Ketiadaan sumber penghidupan membuat ekonomi Bojonegoro lemah. Namun koran tersebut menegaskan, solusinya bukan menunggu investasi Barat, melainkan memperkuat pertanian rakyat dengan membangun sistem irigasi, menyediakan pupuk, dan memperluas pendidikan bagi petani.

Patjal: Bendungan Harapan
Dari keterpurukan itu lahirlah proyek besar: Waduk Patjal (Padjal), salah satu tonggak awal sistem irigasi modern di Bojonegoro. Pembangunannya dimulai pada tahun 1927 dan diresmikan tahun 1933 oleh Gubernur Jenderal Hindia Belanda.
Koran Belanda menulis dengan nada kagum:
“Setiap pengunjung Waduk Patjal akan terkesan mendalam… Insinyur dari Prancis, Jepang, Amerika, dan India Britania datang untuk mempelajari pembangunannya.”
Waduk ini dirancang oleh Ir. S. Begemann, seorang insinyur muda yang bertugas di Bojonegoro. Ia menutup lembah Sungai Patjal dengan bendungan besar yang membentuk danau buatan dua kali lebih luas dari Danau Ngebel di Ponorogo. Waduk Patjal mampu menampung jutaan meter kubik air dan mengalirkannya melalui saluran utama, jembatan air (aquaduct), dan parit sekunder. Sistem itu menyuburkan 22.600 bau sawah atau sekitar 16 ribu hektare dari Baureno hingga Babat.
“Setiap tambahan 100 bau sawah yang mendapat air berarti peningkatan kemakmuran Bojonegoro hingga 200 persen,” tulis Soerabaijasch Handelsblad dengan optimisme.
Dari Kegagalan ke Keberhasilan
Sebelum proyek Patjal, pemerintah kolonial sempat mencoba proyek besar lain, yakni Solovallei-werken (Pekerjaan Lembah Solo) pada akhir 1800-an. Proyek sepanjang 165 kilometer itu dirancang untuk mengairi lembah Sungai Solo. Namun, proyek tersebut gagal total. Setelah empat tahun berjalan, pembangunan dihentikan dengan kerugian lebih dari 11 juta gulden karena Sungai Solo tak memiliki cukup air.
Kegagalan itu menjadi pelajaran penting. Para insinyur Belanda kemudian beralih ke pendekatan baru: menampung air hujan dan aliran musim barat melalui waduk. Patjal pun menjadi simbol keberhasilan cara pandang baru terhadap pengelolaan air di wilayah tandus.
Eksperimen Pertanian dan Pendidikan Petani
Laporan tahun 1937 itu juga menggambarkan semangat baru di kalangan petani Bojonegoro. Mereka mulai mencoba sistem gogorancah, yaitu menanam padi langsung di antara sisa jagung tanpa pembibitan. Metode ini memungkinkan petani memanen tiga kali dalam setahun: kacang, jagung, lalu padi.

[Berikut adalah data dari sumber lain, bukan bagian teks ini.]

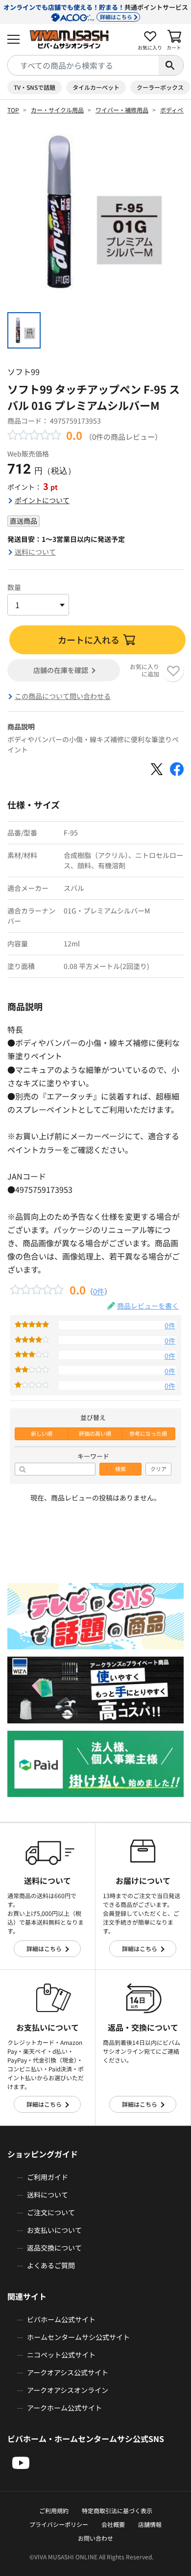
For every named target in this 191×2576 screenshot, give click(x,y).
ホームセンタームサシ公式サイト (78, 2337)
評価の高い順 (95, 1433)
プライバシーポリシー (58, 2524)
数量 (14, 587)
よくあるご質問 (51, 2265)
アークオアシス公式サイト (67, 2372)
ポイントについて (42, 500)
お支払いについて (54, 2230)
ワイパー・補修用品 (122, 110)
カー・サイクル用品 (57, 110)
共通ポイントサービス (95, 11)
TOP (13, 110)
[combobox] (83, 65)
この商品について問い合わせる (63, 696)
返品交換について (54, 2248)
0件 (98, 1291)
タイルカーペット (95, 87)
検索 (120, 1469)
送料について (35, 552)
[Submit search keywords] (171, 65)
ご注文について (51, 2212)
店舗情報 (150, 2524)
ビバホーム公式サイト (61, 2319)
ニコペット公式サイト (61, 2355)
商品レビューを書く (148, 1306)
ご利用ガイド (47, 2177)
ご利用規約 (54, 2510)
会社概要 (113, 2524)
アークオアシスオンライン (67, 2390)
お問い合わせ (95, 2538)
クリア (158, 1469)
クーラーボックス (160, 87)
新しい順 (41, 1433)
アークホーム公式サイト (64, 2408)
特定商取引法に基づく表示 (117, 2510)
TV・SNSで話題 (34, 87)
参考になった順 (148, 1433)
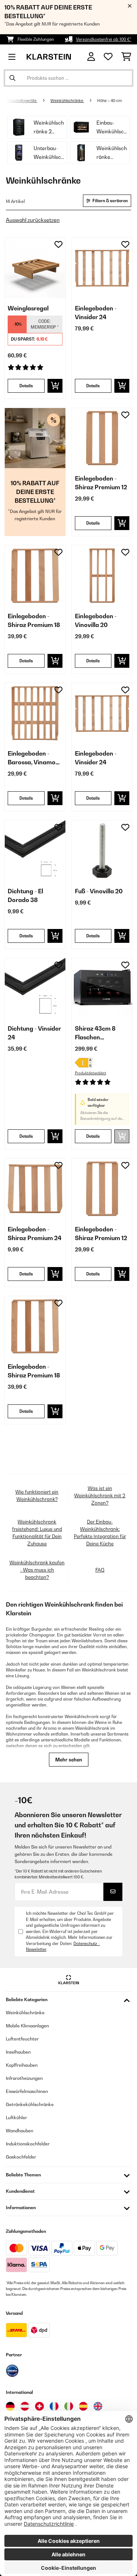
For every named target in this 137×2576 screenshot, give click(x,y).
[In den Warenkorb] (54, 386)
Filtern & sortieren (110, 200)
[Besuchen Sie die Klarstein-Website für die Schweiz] (39, 2406)
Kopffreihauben (22, 2065)
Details (26, 385)
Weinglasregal (28, 308)
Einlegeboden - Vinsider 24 (96, 313)
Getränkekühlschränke (30, 2104)
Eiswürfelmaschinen (27, 2091)
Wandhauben (19, 2130)
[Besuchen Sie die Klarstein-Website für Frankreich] (54, 2406)
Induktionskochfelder (28, 2143)
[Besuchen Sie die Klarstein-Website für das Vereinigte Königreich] (98, 2406)
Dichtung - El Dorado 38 (25, 895)
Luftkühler (16, 2117)
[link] (35, 268)
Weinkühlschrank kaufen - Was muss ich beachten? (37, 1570)
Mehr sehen (68, 1760)
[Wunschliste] (108, 56)
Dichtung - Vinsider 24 (34, 1033)
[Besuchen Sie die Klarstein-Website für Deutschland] (10, 2406)
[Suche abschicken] (12, 78)
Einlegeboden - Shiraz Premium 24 (34, 1234)
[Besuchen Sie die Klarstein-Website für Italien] (68, 2406)
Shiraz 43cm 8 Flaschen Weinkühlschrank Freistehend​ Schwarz (99, 1033)
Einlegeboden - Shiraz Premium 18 (34, 620)
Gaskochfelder (21, 2157)
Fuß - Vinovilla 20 (99, 891)
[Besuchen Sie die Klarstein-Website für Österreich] (24, 2406)
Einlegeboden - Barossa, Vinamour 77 (34, 758)
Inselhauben (18, 2052)
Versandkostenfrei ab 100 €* (103, 39)
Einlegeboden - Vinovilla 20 (96, 620)
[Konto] (91, 56)
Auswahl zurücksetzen (33, 220)
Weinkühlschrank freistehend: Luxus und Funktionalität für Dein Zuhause (37, 1532)
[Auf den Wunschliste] (58, 244)
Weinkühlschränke (67, 100)
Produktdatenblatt (90, 1073)
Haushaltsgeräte (22, 100)
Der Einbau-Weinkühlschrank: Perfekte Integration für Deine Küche (100, 1532)
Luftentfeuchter (22, 2039)
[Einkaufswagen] (126, 56)
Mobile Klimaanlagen (27, 2025)
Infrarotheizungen (24, 2078)
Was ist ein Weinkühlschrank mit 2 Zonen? (99, 1495)
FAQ (99, 1570)
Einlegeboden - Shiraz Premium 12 (101, 483)
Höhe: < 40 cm (109, 100)
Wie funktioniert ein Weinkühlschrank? (36, 1495)
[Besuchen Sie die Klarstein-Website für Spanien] (83, 2406)
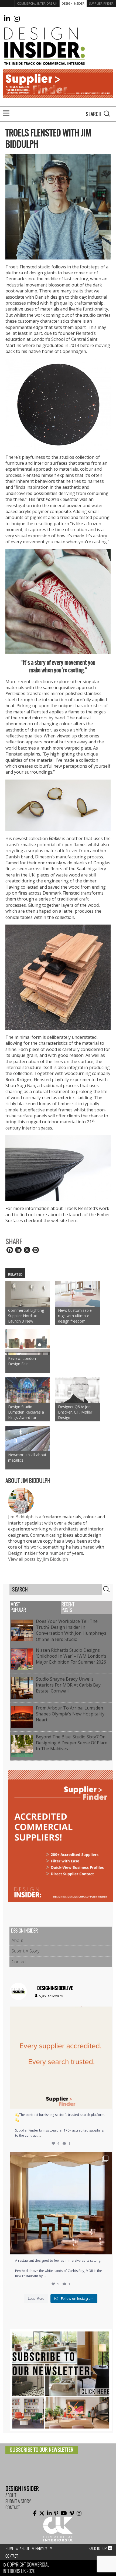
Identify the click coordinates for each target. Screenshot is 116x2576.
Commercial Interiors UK (37, 3)
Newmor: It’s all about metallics (27, 1457)
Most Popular (18, 1607)
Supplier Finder (101, 3)
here (72, 1220)
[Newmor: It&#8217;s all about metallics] (27, 1438)
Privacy (41, 2548)
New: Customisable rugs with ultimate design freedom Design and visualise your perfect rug (75, 1316)
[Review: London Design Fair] (27, 1342)
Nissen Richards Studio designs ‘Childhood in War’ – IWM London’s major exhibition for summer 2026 (72, 1656)
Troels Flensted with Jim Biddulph (48, 138)
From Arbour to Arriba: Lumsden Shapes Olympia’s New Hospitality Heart (70, 1714)
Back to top (97, 2548)
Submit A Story (25, 1951)
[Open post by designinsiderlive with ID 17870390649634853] (61, 2203)
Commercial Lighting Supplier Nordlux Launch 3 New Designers (26, 1316)
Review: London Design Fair (22, 1361)
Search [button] (107, 113)
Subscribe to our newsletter (41, 2449)
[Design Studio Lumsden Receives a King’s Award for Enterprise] (27, 1390)
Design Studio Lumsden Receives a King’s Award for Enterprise (26, 1412)
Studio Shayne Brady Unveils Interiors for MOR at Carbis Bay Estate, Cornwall (68, 1685)
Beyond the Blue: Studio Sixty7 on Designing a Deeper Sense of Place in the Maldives (71, 1743)
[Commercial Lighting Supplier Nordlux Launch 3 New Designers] (27, 1294)
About (17, 1940)
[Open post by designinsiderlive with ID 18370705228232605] (61, 2058)
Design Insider (73, 3)
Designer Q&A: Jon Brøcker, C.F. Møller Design (75, 1412)
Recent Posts (68, 1607)
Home (9, 2548)
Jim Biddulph (20, 1517)
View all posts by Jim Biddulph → (40, 1559)
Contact (19, 1962)
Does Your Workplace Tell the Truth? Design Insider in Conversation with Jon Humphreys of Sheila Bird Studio (71, 1630)
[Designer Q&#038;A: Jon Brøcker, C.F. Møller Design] (77, 1390)
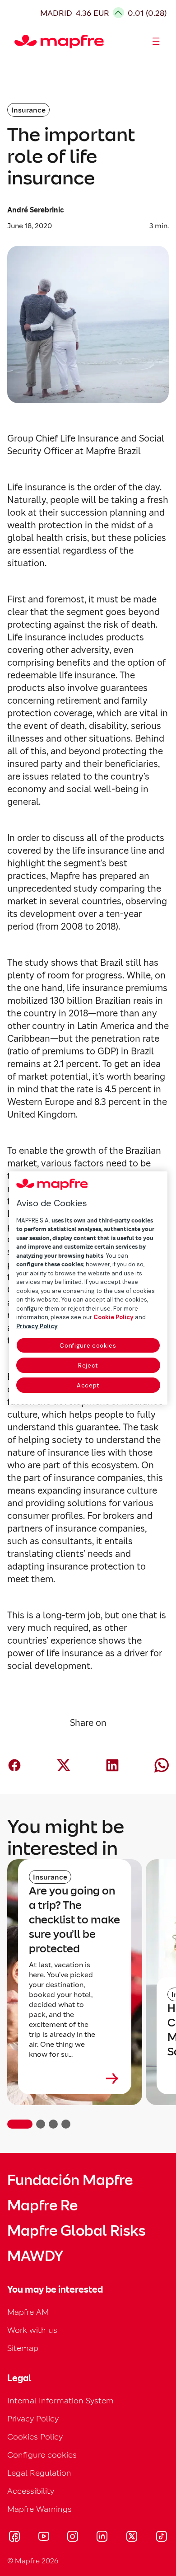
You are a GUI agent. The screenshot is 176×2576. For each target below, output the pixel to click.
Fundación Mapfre (70, 2180)
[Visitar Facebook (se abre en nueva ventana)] (14, 2538)
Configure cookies (88, 1345)
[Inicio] (18, 41)
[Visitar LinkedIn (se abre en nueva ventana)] (102, 2538)
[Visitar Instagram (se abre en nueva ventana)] (72, 2538)
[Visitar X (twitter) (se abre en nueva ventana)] (131, 2538)
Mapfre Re (42, 2205)
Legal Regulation (39, 2473)
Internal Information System (60, 2400)
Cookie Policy (113, 1317)
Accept (88, 1385)
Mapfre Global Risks (76, 2231)
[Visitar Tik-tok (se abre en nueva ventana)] (161, 2538)
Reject (88, 1365)
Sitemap (22, 2348)
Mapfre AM (28, 2312)
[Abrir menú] (156, 41)
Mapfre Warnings (39, 2509)
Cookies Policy (35, 2436)
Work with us (32, 2330)
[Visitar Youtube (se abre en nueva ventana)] (44, 2538)
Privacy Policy (33, 2418)
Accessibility (30, 2491)
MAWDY (35, 2256)
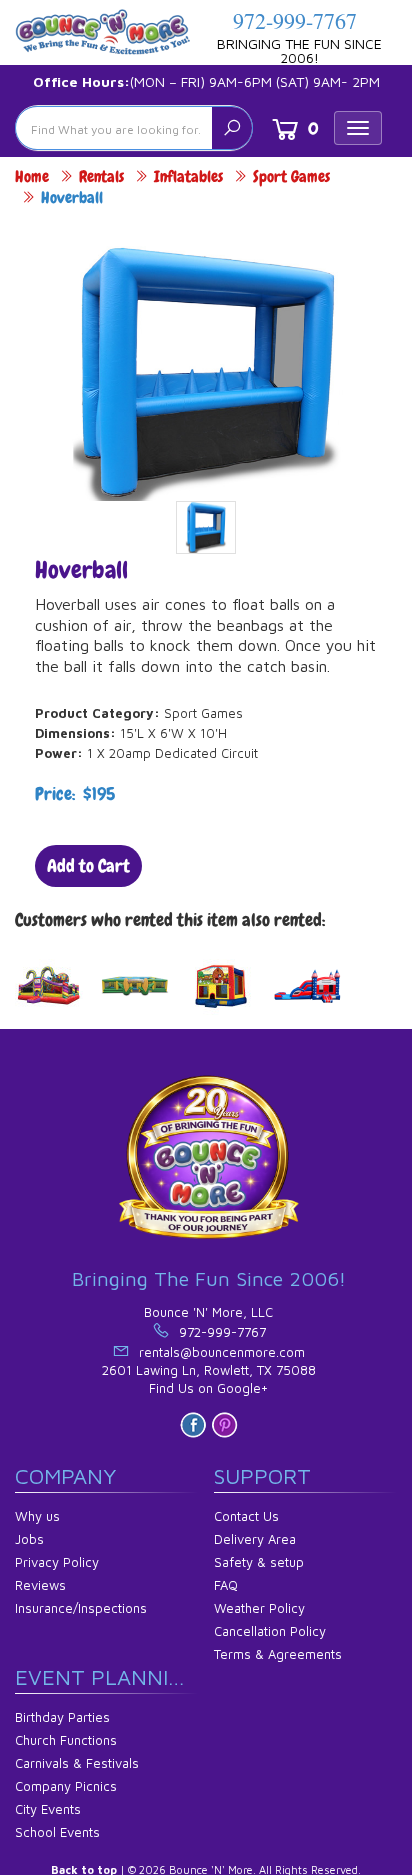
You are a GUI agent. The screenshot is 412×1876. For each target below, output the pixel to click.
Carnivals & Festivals (77, 1763)
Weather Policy (259, 1608)
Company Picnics (66, 1786)
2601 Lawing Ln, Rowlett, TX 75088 (209, 1370)
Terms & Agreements (278, 1654)
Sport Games (291, 176)
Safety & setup (259, 1562)
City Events (48, 1809)
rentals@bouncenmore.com (222, 1352)
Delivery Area (255, 1539)
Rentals (101, 176)
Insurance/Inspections (81, 1608)
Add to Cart (88, 865)
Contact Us (246, 1516)
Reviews (40, 1585)
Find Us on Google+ (208, 1388)
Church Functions (66, 1740)
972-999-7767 (295, 20)
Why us (37, 1516)
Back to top (84, 1869)
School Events (57, 1832)
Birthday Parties (62, 1717)
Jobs (29, 1539)
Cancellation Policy (270, 1631)
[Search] (232, 128)
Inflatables (188, 176)
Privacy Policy (57, 1562)
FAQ (226, 1585)
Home (32, 176)
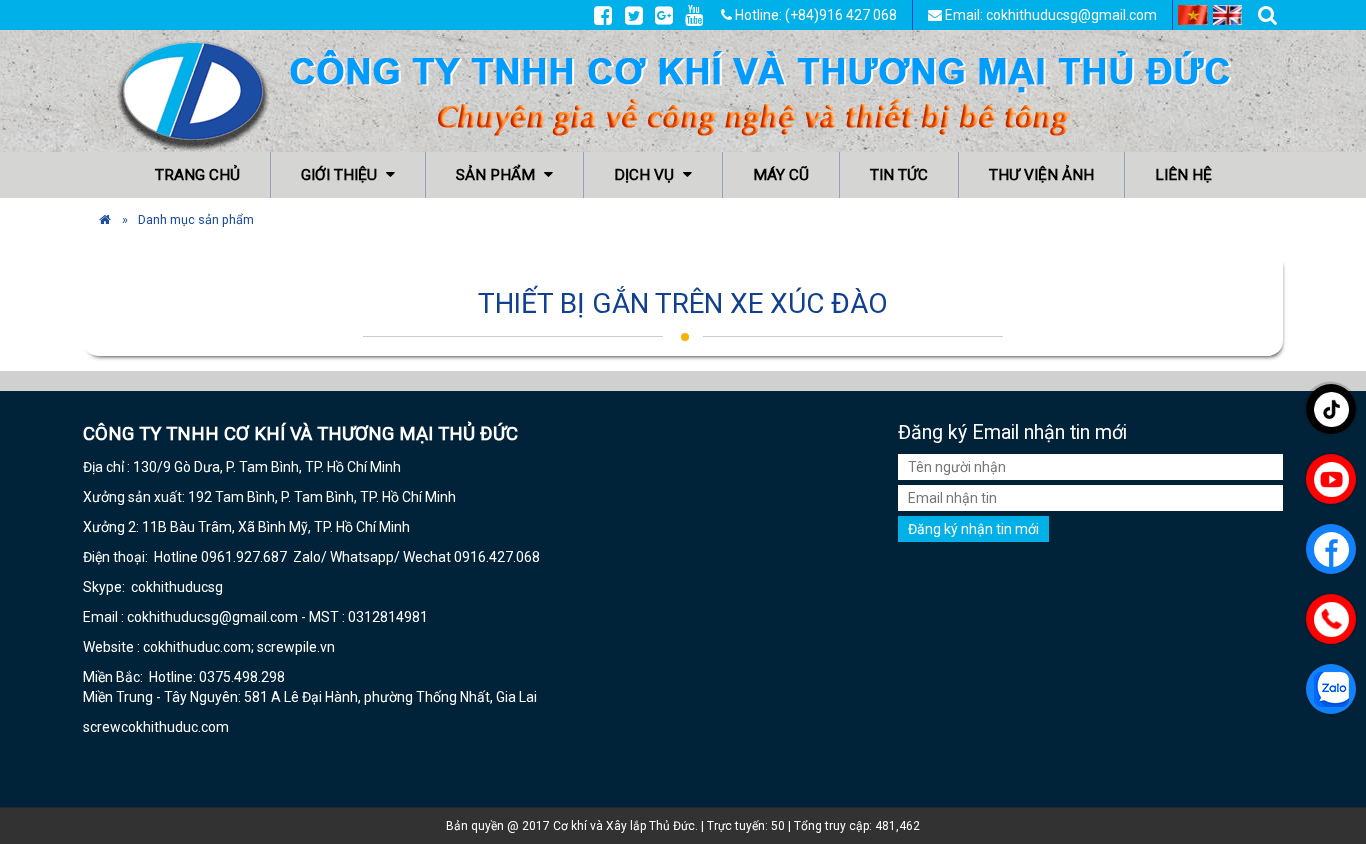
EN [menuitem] (1228, 15)
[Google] (664, 15)
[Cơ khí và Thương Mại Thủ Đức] (105, 219)
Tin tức (899, 175)
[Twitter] (634, 15)
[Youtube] (694, 15)
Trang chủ (197, 175)
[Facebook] (603, 15)
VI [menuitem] (1193, 15)
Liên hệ (1183, 175)
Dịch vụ (646, 175)
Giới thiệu (341, 175)
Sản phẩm (497, 175)
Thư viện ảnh (1041, 175)
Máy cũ (781, 175)
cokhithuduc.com (176, 727)
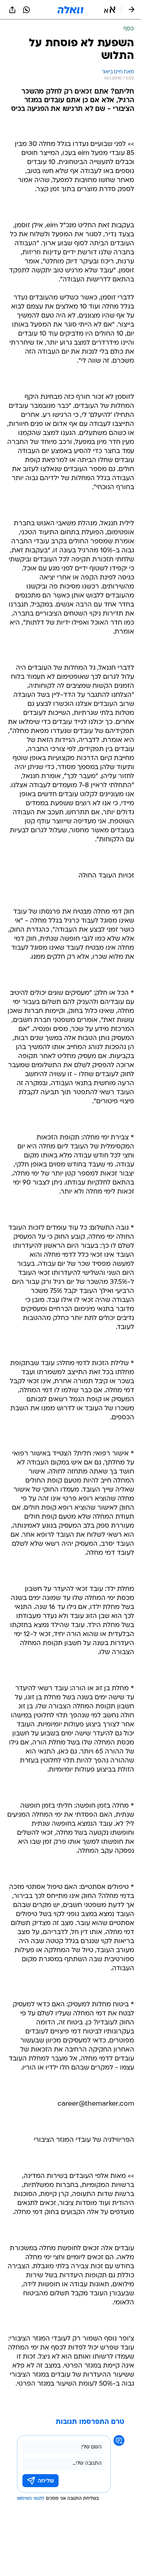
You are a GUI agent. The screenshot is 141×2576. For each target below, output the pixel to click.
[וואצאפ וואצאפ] (26, 9)
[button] (109, 10)
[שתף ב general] (12, 10)
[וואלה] (70, 9)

Selain itu, pemerintah kolonial memperkenalkan varietas unggul, pupuk hijau, dan sekolah tani dua tahun bagi anak-anak muda di desa. Program ini terbukti berhasil. Produksi padi meningkat 33 persen, sementara hasil jagung naik hingga 60 persen.
Air dan Kehidupan
Bagi Bojonegoro, air adalah kehidupan. Laporan tahun 1937 itu memperlihatkan bahwa perjuangan mengelola air — yang hingga kini masih menjadi tema besar pembangunan daerah — telah dimulai hampir seabad lalu.
Dari tanah tandus “brandjangan” hingga lahan subur Patjal, Bojonegoro menempuh perjalanan panjang untuk mengubah kekeringan menjadi kemakmuran. Sejarah itu menjadi pengingat bahwa kemajuan tak datang seketika, tetapi dibangun setetes demi setetes — seperti air yang menghidupi sawah dan harapan.